## The problem
Pull out each line of the material below that contains the string "close". The match is case-sensitive.

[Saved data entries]
⁂

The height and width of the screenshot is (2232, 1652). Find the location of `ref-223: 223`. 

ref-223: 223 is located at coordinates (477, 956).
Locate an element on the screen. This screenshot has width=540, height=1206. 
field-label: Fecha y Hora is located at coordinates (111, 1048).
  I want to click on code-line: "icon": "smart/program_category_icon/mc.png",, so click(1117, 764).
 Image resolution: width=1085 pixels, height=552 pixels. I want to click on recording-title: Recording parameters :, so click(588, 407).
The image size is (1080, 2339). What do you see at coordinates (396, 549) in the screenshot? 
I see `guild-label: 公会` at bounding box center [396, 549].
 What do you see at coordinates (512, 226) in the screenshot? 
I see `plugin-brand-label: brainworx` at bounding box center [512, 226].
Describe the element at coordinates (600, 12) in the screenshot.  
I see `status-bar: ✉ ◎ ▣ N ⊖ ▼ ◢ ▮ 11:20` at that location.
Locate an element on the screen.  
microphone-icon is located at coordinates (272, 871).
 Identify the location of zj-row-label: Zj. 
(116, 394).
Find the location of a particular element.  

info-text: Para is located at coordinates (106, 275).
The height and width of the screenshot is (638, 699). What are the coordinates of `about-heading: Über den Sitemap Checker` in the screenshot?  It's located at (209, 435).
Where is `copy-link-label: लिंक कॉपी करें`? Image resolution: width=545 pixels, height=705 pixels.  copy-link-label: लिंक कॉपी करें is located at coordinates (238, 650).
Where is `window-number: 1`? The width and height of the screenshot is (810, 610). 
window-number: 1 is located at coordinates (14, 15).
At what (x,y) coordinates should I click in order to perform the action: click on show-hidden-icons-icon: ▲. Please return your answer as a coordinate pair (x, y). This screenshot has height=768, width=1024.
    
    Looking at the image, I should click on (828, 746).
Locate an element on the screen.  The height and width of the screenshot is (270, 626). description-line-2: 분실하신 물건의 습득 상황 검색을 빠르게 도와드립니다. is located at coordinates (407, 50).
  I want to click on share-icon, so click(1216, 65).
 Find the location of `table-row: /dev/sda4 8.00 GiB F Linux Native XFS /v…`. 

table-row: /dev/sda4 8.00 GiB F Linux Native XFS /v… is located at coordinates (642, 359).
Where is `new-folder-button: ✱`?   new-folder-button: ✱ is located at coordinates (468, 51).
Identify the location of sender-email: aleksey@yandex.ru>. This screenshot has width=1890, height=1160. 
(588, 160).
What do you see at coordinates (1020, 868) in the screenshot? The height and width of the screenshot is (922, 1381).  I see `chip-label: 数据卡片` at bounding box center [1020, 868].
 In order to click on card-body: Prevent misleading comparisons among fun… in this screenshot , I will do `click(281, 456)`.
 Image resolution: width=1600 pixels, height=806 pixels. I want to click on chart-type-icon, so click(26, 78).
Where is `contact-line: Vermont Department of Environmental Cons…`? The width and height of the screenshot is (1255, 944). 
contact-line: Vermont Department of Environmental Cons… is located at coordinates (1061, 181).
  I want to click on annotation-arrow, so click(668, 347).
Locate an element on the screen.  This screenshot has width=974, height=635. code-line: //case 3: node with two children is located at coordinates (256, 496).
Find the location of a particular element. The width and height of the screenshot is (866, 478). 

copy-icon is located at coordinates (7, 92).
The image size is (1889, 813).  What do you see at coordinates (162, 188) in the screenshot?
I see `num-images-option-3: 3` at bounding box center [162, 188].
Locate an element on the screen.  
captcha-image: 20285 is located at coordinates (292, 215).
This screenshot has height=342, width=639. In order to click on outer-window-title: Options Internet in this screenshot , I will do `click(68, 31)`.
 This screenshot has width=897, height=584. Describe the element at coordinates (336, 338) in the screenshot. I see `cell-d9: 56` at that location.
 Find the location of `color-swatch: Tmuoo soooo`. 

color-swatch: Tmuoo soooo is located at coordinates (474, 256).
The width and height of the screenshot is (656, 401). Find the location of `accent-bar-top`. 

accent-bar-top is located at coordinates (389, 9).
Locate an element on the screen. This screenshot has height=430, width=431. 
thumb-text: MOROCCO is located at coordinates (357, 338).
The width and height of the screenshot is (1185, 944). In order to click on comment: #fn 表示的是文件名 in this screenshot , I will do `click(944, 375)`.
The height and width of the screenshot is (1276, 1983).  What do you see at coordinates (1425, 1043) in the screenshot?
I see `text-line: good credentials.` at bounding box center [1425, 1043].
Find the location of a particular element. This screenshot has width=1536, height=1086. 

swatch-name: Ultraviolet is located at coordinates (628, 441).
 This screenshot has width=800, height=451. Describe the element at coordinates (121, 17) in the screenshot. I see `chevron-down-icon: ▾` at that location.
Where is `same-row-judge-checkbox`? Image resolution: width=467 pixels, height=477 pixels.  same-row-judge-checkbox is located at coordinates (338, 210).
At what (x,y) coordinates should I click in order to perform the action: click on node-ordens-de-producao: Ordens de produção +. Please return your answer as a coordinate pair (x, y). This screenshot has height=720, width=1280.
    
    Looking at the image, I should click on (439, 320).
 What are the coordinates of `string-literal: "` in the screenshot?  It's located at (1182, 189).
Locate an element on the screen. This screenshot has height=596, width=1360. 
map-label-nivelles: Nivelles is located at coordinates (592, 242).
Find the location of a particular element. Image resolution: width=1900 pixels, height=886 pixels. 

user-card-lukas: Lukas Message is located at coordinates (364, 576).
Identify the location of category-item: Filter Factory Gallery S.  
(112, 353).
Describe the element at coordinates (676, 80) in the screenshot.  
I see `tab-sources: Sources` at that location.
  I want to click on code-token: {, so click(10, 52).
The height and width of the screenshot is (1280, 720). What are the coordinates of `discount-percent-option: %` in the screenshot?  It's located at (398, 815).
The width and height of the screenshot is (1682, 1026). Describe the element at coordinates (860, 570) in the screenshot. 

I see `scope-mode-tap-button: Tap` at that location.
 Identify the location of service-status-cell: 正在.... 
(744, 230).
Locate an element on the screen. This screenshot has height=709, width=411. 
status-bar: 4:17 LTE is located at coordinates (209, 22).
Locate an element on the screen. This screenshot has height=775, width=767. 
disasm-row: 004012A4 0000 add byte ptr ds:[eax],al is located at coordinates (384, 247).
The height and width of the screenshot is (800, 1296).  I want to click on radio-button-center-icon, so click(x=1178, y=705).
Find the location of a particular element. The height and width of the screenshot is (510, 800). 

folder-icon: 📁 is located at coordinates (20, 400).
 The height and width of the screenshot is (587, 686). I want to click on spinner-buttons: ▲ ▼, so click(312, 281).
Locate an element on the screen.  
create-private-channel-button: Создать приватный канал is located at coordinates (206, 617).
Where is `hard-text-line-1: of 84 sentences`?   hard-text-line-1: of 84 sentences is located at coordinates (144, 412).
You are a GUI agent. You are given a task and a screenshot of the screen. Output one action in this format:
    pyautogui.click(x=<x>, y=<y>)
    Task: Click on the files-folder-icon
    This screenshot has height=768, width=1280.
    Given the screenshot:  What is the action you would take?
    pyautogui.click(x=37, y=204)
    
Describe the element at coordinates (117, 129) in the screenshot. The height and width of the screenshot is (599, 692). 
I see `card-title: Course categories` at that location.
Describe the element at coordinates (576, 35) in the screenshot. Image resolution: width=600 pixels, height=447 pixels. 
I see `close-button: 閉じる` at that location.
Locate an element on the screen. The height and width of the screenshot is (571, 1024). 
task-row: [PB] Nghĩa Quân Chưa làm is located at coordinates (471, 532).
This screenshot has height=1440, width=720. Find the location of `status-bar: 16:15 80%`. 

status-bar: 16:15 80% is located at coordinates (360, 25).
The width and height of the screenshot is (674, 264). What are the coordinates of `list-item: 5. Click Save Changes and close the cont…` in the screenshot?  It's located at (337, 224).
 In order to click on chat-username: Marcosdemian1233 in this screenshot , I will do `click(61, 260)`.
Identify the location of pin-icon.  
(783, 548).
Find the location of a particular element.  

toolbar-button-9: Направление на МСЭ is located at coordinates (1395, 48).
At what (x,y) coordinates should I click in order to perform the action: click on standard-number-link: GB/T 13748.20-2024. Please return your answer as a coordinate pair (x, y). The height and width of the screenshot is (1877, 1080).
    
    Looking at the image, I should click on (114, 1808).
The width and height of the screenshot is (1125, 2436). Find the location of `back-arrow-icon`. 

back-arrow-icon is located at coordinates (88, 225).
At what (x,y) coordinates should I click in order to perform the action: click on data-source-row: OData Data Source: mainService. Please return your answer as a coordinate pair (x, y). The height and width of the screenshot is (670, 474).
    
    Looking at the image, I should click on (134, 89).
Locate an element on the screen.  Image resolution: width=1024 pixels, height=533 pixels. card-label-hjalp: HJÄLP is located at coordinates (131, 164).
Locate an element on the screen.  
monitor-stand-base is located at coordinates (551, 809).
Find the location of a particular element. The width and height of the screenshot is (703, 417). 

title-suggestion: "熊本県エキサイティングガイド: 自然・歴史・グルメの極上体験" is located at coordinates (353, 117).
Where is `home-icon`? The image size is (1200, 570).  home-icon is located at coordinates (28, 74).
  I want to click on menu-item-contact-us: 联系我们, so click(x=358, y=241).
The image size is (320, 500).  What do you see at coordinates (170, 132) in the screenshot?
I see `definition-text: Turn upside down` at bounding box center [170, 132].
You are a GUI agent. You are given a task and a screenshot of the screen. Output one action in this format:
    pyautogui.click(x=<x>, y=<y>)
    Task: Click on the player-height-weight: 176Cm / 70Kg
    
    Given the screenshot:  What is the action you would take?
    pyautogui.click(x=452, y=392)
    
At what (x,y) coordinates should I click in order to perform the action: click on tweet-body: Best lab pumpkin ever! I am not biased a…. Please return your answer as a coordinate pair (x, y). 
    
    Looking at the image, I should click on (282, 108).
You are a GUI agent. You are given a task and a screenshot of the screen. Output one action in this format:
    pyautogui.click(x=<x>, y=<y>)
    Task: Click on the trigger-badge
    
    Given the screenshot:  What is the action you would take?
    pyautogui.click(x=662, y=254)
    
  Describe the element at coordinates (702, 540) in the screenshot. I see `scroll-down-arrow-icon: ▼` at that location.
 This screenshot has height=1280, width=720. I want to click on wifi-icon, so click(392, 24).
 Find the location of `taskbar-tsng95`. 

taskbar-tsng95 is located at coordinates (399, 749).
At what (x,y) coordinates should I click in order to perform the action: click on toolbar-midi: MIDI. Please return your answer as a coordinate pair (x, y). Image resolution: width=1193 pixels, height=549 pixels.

⁂

## Output of the task
I see `close-button: 閉じる` at that location.
The width and height of the screenshot is (674, 264). What are the coordinates of `list-item: 5. Click Save Changes and close the cont…` in the screenshot?  It's located at (337, 224).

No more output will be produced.